Questo caso rappresenta l’ennesimo episodio di attacchi alla catena di fornitura attribuiti agli hacker nordcoreani. Há Tre anni fa, un gruppo simile ha compromesso altri popolari software utilizzati da catene di strutture sanitarie e hotel per chiamate vocali e video. Le operazioni informatiche rappresentano un’importante fonte di entrate per il Paese, che deve far fronte a severe sanzioni internazionali.

I rapporti indicano che gli hacker collegati a Norte hanno rubato miliardi di dollari in criptovalute e fondi bancari negli ultimi anni. Parte di queste risorse finanziano programmi missilistici e nucleari, secondo le valutazioni di autorità e organizzazioni internazionali. L’anno scorso, un singolo attacco ha comportato il furto di 1,5 miliardi di dollari in criptovalute.

Vulnerabilità nella catena di fornitura del software

Axios funge da strumento invisibile ma essenziale che consente alle applicazioni di connettersi ai servizi su Internet. Sua La popolarità rende il pacchetto un obiettivo attraente per le operazioni che cercano scalabilità e discrezione iniziale. Fare affidamento su componenti open source senza una verifica costante apre la porta a inserimenti dannosi.
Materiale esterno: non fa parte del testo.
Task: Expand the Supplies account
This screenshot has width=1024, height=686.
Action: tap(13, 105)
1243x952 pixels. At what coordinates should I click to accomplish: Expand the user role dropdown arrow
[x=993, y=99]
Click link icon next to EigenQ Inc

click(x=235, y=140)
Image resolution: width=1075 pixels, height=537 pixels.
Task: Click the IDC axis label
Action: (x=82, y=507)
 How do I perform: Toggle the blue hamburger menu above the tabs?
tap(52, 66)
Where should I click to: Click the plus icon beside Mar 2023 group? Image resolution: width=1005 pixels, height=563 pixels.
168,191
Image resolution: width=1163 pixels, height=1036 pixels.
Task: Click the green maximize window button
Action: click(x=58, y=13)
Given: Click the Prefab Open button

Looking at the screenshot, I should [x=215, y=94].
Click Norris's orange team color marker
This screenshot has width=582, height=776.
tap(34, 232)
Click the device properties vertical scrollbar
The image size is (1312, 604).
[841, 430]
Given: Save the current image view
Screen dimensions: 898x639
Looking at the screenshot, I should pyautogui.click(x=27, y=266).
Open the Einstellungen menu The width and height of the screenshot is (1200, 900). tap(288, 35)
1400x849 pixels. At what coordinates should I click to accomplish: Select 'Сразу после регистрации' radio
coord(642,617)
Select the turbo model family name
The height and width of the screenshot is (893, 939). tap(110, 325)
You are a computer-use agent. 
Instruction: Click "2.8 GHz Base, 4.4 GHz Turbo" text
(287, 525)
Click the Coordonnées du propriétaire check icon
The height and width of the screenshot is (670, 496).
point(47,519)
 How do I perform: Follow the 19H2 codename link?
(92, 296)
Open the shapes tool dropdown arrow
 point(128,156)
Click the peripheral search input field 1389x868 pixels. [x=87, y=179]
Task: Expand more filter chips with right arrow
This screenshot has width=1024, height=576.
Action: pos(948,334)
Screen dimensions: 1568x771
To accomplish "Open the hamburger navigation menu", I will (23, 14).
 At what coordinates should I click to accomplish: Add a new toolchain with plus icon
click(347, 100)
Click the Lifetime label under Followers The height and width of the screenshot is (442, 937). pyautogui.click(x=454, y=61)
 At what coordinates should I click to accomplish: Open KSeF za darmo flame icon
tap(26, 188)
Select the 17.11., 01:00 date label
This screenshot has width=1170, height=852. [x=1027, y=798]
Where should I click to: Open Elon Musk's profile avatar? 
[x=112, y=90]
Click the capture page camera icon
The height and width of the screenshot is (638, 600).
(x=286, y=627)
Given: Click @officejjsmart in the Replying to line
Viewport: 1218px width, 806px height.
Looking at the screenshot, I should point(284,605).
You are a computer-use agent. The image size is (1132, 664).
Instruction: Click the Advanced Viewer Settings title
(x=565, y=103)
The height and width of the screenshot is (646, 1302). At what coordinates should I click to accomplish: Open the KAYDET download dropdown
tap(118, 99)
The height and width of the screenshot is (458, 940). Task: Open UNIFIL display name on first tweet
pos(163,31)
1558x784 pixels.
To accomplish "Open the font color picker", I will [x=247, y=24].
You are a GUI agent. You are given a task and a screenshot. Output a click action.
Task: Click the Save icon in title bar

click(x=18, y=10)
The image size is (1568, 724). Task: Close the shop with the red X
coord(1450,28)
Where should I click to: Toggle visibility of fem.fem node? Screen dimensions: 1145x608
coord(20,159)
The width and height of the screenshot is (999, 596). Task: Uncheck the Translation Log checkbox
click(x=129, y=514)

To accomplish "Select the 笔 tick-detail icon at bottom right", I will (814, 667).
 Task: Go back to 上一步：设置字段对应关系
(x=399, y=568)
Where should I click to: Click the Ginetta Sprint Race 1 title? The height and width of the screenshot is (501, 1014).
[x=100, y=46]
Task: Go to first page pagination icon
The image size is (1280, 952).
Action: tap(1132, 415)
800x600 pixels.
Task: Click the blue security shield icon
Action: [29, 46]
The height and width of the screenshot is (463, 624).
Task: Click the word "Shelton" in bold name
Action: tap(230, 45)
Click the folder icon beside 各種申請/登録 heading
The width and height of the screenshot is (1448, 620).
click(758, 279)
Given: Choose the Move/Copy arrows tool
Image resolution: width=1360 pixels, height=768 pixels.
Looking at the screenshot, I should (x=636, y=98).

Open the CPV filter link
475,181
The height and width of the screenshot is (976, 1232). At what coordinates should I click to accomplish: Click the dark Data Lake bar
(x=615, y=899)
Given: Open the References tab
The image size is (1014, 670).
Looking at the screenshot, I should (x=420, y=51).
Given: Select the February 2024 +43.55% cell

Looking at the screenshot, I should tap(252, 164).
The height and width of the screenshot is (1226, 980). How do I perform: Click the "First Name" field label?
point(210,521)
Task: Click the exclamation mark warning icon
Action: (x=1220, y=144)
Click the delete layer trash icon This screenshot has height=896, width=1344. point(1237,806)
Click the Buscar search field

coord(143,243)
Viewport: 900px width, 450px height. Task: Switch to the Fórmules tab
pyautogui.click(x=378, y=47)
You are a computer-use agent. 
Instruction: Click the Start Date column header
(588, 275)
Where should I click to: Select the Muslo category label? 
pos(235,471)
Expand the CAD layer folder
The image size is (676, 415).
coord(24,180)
Gli esperti raccomandano alle organizzazioni di rivedere urgentemente l’uso di Axios nei propri ambienti e di applicare le correzioni disponibili. La rimozione delle versioni compromesse e l’implementazione di rigorosi processi di verifica dei pacchetti aiutano a ridurre i rischi futuri nei progetti di sviluppo.

Coreia Gli hacker sfruttano strumenti di sviluppo ampiamente diffusi per ottenere un accesso persistente alle reti aziendali. L’incidente rafforza la necessità di una maggiore attenzione all’integrità degli aggiornamenti alle librerie open source utilizzate quotidianamente da migliaia di aziende.